Let $f(x)$ be any continuous, differentiable function that has extrema and that $f(x) \geq 0$ for all $x$ and has a finite amount of roots (it is not always a polynomial). Let $g(x)$ be a function (written in terms of $f(x)$) that flips sign only when a root of $f(x)$ is encountered. For example, let's say that $f(x)$ has roots at $2,3,7,11$. That means if from $0$ to $2$, $g(x)$ is positive, from $2$ to $3$, $g(x)$ should be negative. From $3$ to $7$ it should be positive and from $7$ to $11$ it should be negative. $g(x)$ should be written in terms of $f(x)$; therefore $g(x)$ should be a general equation. You should not need to know the roots of $f(x)$ in order to construct $f(x)$. $g(x)$ does not have to be continuous nor differentiable. Hopefully, $g(x)$ is closed form (ie. no $\sum$ or $\prod$). What is one definition of $g(x)$? Or is such a function possible to construct?
In any answer, please use $f(x)=\sin^2(\frac{33}{x}\pi)+sin^2(x \pi)$ as the example function.

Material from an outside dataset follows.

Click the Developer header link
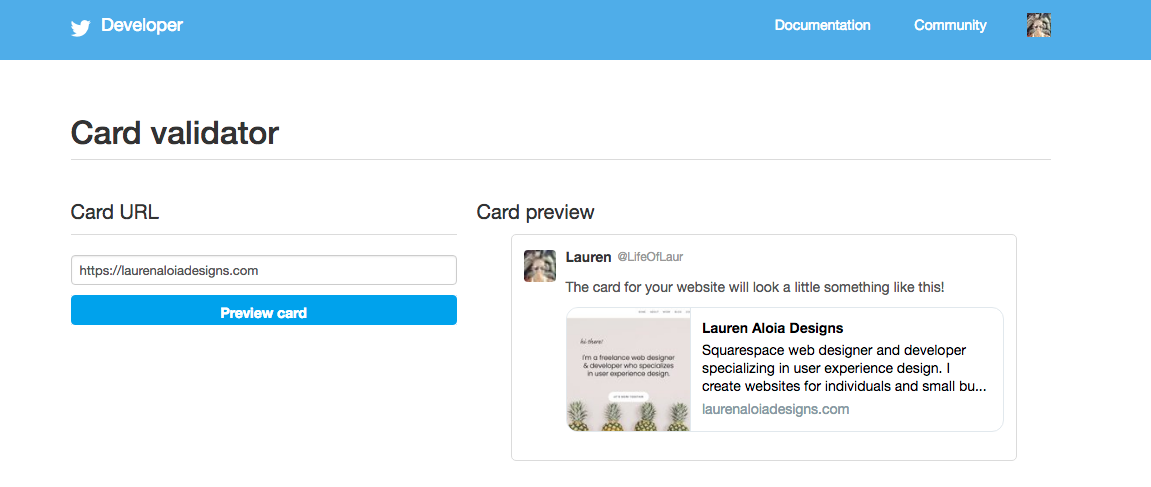The height and width of the screenshot is (487, 1151). tap(142, 26)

Background: I was thinking about this problem because I wanted to know if it was possible to find roots numerically for functions that are all positive and have other extrema other than the roots (so something like f(x)/f'(x) wouldn't work). Newton's, fixed point, and so on are only valuable if you start near the root, and even then, with a function like the example, it's not guaranteed to work. Bisection is the only one guaranteed to work, but I need to get the equations in a form so that can work.
EDIT: After giving it some thought, I'm thinking that such $g(x)$, if possible, will probably include sine, cosine, and/or tangent in some way, but I'm not sure how. I was hoping someone could help me.
Best Answer
From context clues it seems like you are looking for an algorithm that can compute $g(x)$ from $f(x)$ without first having to compute the roots of $f(x)$, since that would defeat the purpose (as you would like to use $g(x)$ as a step in determining the roots of $f(x)$ numerically). I am not optimistic that you will find such an algorithm, simply for the reason that it seems no easier to find such a $g(x)$ than it is to find the roots using standard numerical techniques.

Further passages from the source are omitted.